The input START

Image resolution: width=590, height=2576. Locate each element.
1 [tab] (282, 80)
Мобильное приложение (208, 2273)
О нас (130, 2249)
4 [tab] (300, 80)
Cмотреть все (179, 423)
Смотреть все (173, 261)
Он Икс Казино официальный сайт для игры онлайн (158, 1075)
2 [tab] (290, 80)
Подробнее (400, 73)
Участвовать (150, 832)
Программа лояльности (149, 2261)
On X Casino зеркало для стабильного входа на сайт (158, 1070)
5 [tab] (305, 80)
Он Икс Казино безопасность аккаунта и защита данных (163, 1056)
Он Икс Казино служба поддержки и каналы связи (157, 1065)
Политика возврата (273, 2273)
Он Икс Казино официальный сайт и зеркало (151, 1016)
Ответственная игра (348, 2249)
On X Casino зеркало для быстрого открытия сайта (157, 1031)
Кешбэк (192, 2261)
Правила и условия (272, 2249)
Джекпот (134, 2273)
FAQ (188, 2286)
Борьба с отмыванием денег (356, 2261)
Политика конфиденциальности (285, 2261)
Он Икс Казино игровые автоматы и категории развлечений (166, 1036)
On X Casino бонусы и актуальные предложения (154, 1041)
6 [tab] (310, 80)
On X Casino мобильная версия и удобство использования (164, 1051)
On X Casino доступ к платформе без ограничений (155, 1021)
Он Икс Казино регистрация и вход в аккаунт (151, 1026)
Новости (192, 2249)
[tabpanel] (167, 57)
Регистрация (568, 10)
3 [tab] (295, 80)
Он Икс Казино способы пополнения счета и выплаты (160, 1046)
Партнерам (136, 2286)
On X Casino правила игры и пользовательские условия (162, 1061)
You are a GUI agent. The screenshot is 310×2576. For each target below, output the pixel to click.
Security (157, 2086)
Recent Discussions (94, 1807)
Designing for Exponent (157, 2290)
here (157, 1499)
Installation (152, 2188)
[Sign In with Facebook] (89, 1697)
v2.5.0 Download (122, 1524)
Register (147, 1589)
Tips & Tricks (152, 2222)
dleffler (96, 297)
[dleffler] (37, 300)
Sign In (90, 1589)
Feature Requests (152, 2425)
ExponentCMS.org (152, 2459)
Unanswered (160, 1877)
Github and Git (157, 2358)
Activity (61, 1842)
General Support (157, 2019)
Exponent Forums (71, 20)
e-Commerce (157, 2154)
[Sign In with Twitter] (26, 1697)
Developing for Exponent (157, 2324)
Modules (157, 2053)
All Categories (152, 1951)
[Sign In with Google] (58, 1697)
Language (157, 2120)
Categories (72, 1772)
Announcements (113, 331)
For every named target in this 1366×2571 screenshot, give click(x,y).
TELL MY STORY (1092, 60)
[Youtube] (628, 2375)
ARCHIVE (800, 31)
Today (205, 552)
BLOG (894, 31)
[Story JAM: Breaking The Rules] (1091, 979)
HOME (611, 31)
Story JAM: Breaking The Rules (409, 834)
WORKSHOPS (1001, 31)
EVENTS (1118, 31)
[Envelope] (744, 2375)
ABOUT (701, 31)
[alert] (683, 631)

The input END

What to produce - Would you please output every record again, exactly?

Exercise response -
Image resolution: width=590, height=2576. Locate each element.
1 [tab] (282, 80)
Мобильное приложение (208, 2273)
О нас (130, 2249)
4 [tab] (300, 80)
Cмотреть все (179, 423)
Смотреть все (173, 261)
Он Икс Казино официальный сайт для игры онлайн (158, 1075)
2 [tab] (290, 80)
Подробнее (400, 73)
Участвовать (150, 832)
Программа лояльности (149, 2261)
On X Casino зеркало для стабильного входа на сайт (158, 1070)
5 [tab] (305, 80)
Он Икс Казино безопасность аккаунта и защита данных (163, 1056)
Он Икс Казино служба поддержки и каналы связи (157, 1065)
Политика возврата (273, 2273)
Он Икс Казино официальный сайт и зеркало (151, 1016)
Ответственная игра (348, 2249)
On X Casino зеркало для быстрого открытия сайта (157, 1031)
Кешбэк (192, 2261)
Правила и условия (272, 2249)
Джекпот (134, 2273)
FAQ (188, 2286)
Борьба с отмыванием денег (356, 2261)
Политика конфиденциальности (285, 2261)
Он Икс Казино игровые автоматы и категории развлечений (166, 1036)
On X Casino бонусы и актуальные предложения (154, 1041)
6 [tab] (310, 80)
On X Casino мобильная версия и удобство использования (164, 1051)
On X Casino доступ к платформе без ограничений (155, 1021)
Он Икс Казино регистрация и вход в аккаунт (151, 1026)
Новости (192, 2249)
[tabpanel] (167, 57)
Регистрация (568, 10)
3 [tab] (295, 80)
Он Икс Казино способы пополнения счета и выплаты (160, 1046)
Партнерам (136, 2286)
On X Casino правила игры и пользовательские условия (162, 1061)
You are a GUI agent. The screenshot is 310×2576. For each target below, output the pixel to click.
Security (157, 2086)
Recent Discussions (94, 1807)
Designing for Exponent (157, 2290)
here (157, 1499)
Installation (152, 2188)
[Sign In with Facebook] (89, 1697)
v2.5.0 Download (122, 1524)
Register (147, 1589)
Tips & Tricks (152, 2222)
dleffler (96, 297)
[dleffler] (37, 300)
Sign In (90, 1589)
Feature Requests (152, 2425)
ExponentCMS.org (152, 2459)
Unanswered (160, 1877)
Github and Git (157, 2358)
Activity (61, 1842)
General Support (157, 2019)
Exponent Forums (71, 20)
e-Commerce (157, 2154)
[Sign In with Twitter] (26, 1697)
Developing for Exponent (157, 2324)
Modules (157, 2053)
All Categories (152, 1951)
[Sign In with Google] (58, 1697)
Language (157, 2120)
Categories (72, 1772)
Announcements (113, 331)
For every named target in this 1366×2571 screenshot, give click(x,y).
TELL MY STORY (1092, 60)
[Youtube] (628, 2375)
ARCHIVE (800, 31)
Today (205, 552)
BLOG (894, 31)
[Story JAM: Breaking The Rules] (1091, 979)
HOME (611, 31)
Story JAM: Breaking The Rules (409, 834)
WORKSHOPS (1001, 31)
EVENTS (1118, 31)
[Envelope] (744, 2375)
ABOUT (701, 31)
[alert] (683, 631)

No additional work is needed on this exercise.